→ Task material
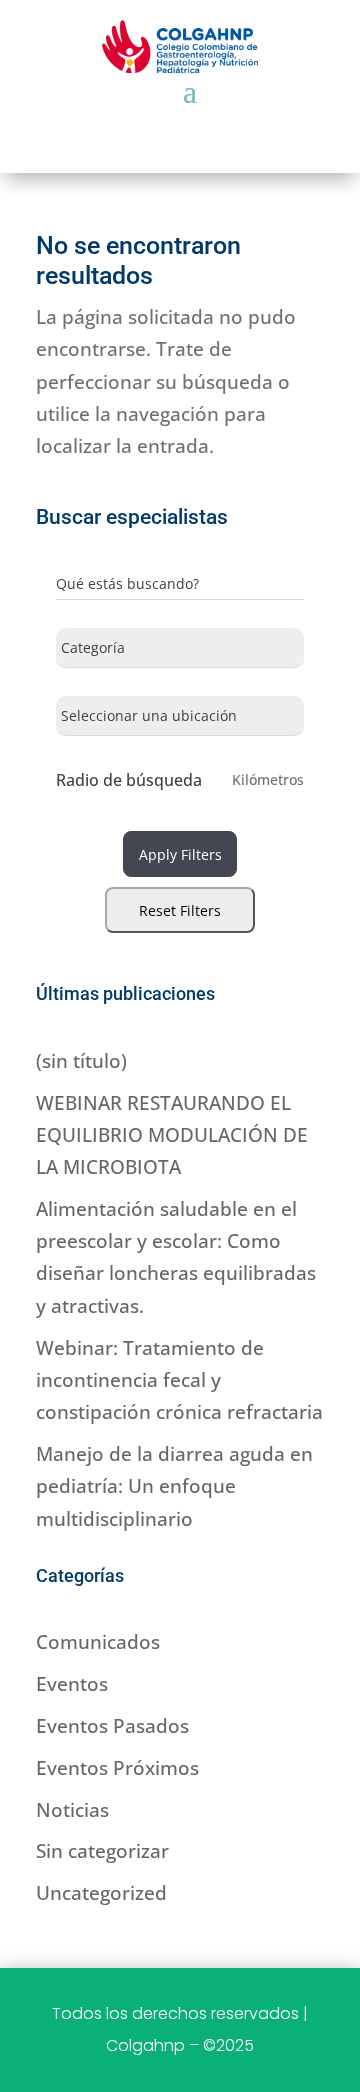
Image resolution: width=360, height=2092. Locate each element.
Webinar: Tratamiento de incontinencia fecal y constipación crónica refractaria (179, 1380)
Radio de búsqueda (129, 780)
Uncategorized (101, 1893)
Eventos (72, 1684)
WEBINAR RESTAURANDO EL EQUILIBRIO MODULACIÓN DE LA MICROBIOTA (172, 1135)
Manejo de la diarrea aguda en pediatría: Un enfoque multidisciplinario (174, 1486)
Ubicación (89, 719)
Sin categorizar (102, 1851)
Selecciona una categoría (139, 651)
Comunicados (98, 1642)
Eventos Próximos (117, 1768)
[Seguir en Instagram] (180, 115)
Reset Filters (180, 910)
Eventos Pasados (112, 1726)
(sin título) (81, 1061)
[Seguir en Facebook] (132, 115)
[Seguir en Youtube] (228, 115)
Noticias (72, 1810)
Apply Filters (180, 854)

→ Work required
After reading the records above, work out how many lines contain "Seguir" and give that number only.

→ Final answer
3